8. M A Jalil, the learned Advocate appearing for the contesting opposite parties, on the other hand, submits that in the face of agreements for re-conveyances which are contemporaneous documents, and in view of the admitted fact that the vendees have already re-conveyed the case land to the vendors, the learned Subordinate Judge, was fully justified in refusing pre-emption.
 
9. The learned Advocate appearing for the pre-emptor petitioner has placed before us the impugned judgment. It appears that the learned Subordinate Judge found that the pre emptor is a co-sharer in the case land and he has locus standi to maintain the pre-emption case. The learned Subordinate Judge also found that the case is not barred by limitation and it is not bad for defect of parties. The only ground on which the learned Subordinate Judge refused pre-emption is that the land under pre-emption has already been re-conveyed to the vendors by the vendees in pursuance of agreements for re-conveyance. It is found that the learned Subordinate Judge failed to consider the vital fact that the deeds of re-conveyance came into existence on 24-9-1992 whereas the present case for pre-emption had been filed on 10-3-1992. It is thus evident that the alleged deeds of re-conveyance have been brought into existence more than six months after the filing of the pre-emption case. Admittedly, the disputed sale deeds were executed on 21-7-1991 and this is why there is no mention about the alleged agreements for re-conveyance in the disputed sale deeds.
 
10. It is a settled proposition of law that sale takes effect from the date of execution of the sale deed and not from the date of its registration. In the absence of any allegation of fraud and collusion in concluding the disputed sale deeds, the vendors lost all their interests in the case property on and from 20-7-1991, as a result of which they had no subsisting interest in the case property on 21-7-1992 to encumber the sales by subsequent agreements for re-conveyance on 21-7-1991. So the alleged deeds of re-conveyances dated 21-7-1991 cannot encumber any property which was already duly transferred by its vendors on 20-7-1991. In the facts of the case, the alleged agreements of re-conveyances dated 21-7-1991 cannot be considered as contemporaneous documents to affect in any way the earlier executed sale deeds.
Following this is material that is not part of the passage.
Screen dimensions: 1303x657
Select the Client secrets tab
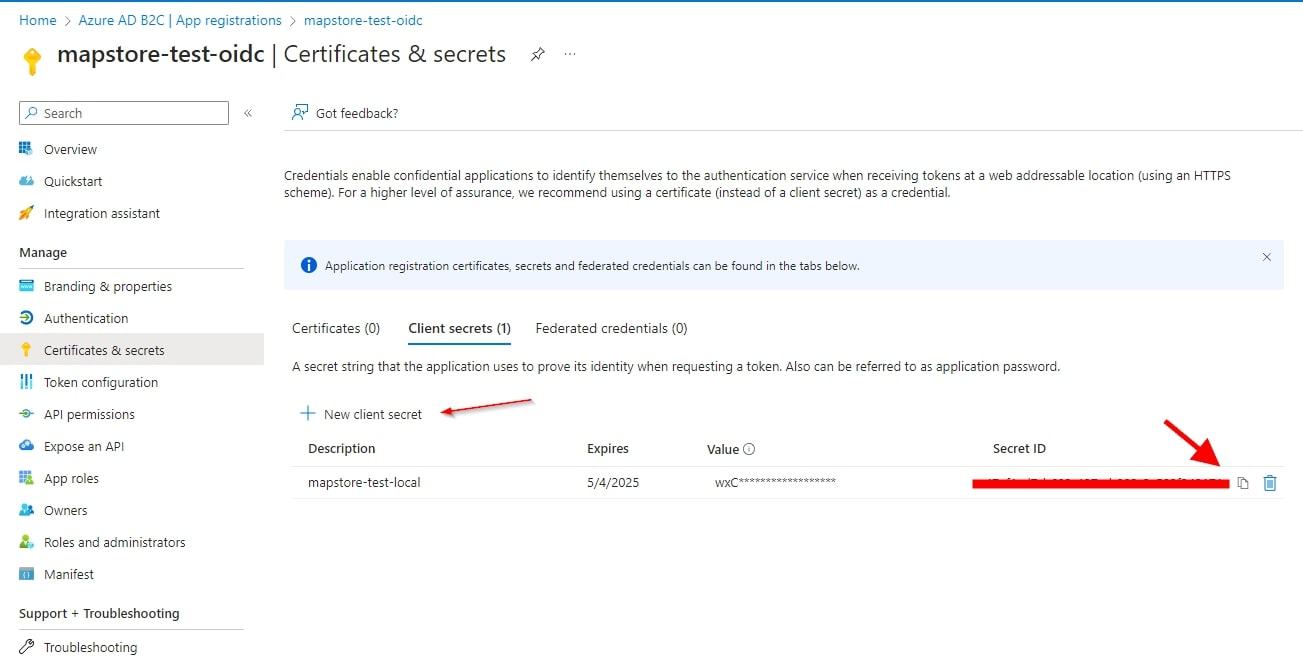[459, 328]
Moreover, the pre-emptee opposite parties have not stated even one word either in their written objection or in their evidence explaining the circumstances preventing them from mentioning in the disputed sale deeds the fact of the agreements for re-conveyance or why these were executed one day after the admitted execution of the disputed sale deeds on 20-7-1991. In the facts and circumstances of the case and the evidence on record, we find that the alleged agreements for re-conveyances of the case land and the subsequent re-conveyance of the same by the vendors to the vendees long after the filing of the pre emption case are fraudulent and colourable transactions brought into existence by the opposite parties in collusion with each other for the purpose of defeating the pre-emptor’s right of pre-emption.
 
11. The pre-emptor petitioner deposing as a witness clearly stated in his evidence that the so-called deeds of re-conveyances witnessed by Ext. Kha series are fake and fraudulent documents created for defeating his right of pre-emption. PWs 1 to 3 stated in their evidence that in pursuance of deeds of re-conveyance the vendees of the disputed sales already re-conveyed the case land to the vendors on 24-9-1992, evidently after more than six months of the filing of the pre-emption case. In the facts and circumstances of the case and the evidence on record, it must be found that the four deeds of agreements for re-conveyance are nothing but colourable transactions to defeat the right of pre-emption available to the pre-emptor It is unfortunate that the learned Subordinate Judge failed to address himself to this vital question in the light of the evidence on record and the attending facts and circumstances of the Case and thereby fell in error in refusing pre-emption. Moreover, the alleged deeds of re-conveyance Ext. Ka series dated 24-9-1992 are also hit by the principle of lis pendens under section 52 of the TP Act. Section 58 of the Transfer of Property Act also stands out prominently against contesting opposite parties. Mr Mihir Kanti Majumder, the learned Advocate appearing for the pre-emptor petitioner, has placed before us the Case of Abul Hossain and Other Vs. Md. Masim Ali and others, reported in 19 DLR, 677, the Case of Md. Sukur Ali Vs. Sree Suresh Chandra Barmon and others, reported in 4 BLD (AD) 219 and the Case of Khorshed Ali and another Vs. Aftauddin and others, reported in 47 DLR 607 in support of his contention while Mr MA Jalil, the learned Advocate appearing for, the pre-emptee opposite parties, has referred to us the Case of Shafi Khan Vs. Mannujan Hossain and others, reported in 35 DLR (AD) 225 in support of his submission.
 
12. On going through the cited decisions we are of the view that the present case is fully covered by the Cases cited by Mr Majumder. The facts and circumstances of the Case reported in 35 DLR (AD) 225 are quite distinguishable from the facts and circumstances of the present Case, the cited decision is of no assistance to the pre-emptee opposite parties.
 
13. In view of the fact that the so called agreements for re-conveyance of the case land by the vendees to the vendors have been found to be colourable transactions brought into existence for the sole purpose of defeating the pre-emptor’s right of pre-emption are not bonafide re-conveyance, the pre-emptor’s right of pre-emption subsists and he is entitled under the law to pre-emption. The fraudulent and collusive manoeuvres resorted to by the opposite parties cannot be allowed to stand in the way of pre-emption, which is otherwise available to the pre-emptor.
 
14. In view of the foregoing discussions, we are inclined to find that the learned Subordinate Judge was manifestly wrong in refusing pre-emption ignoring the vital facts and the attending circumstances of the case and the evidence on record.
 
15. In the result, the appeal is allowed without any order as to cost and the impugned judgment and order dated 20-4-1995 passed by the learned 2nd Court of Subordinate Judge, Chittagong in Misc. Case No. 10 of 1992 refusing pre-emption are set aside. Miscellaneous Case No. 10 of 1992 of the 2nd Court of Subordinate Judge, Chittagong for pre-emption is allowed.
 
Send down the lower Courts records immediately.
 
Ed.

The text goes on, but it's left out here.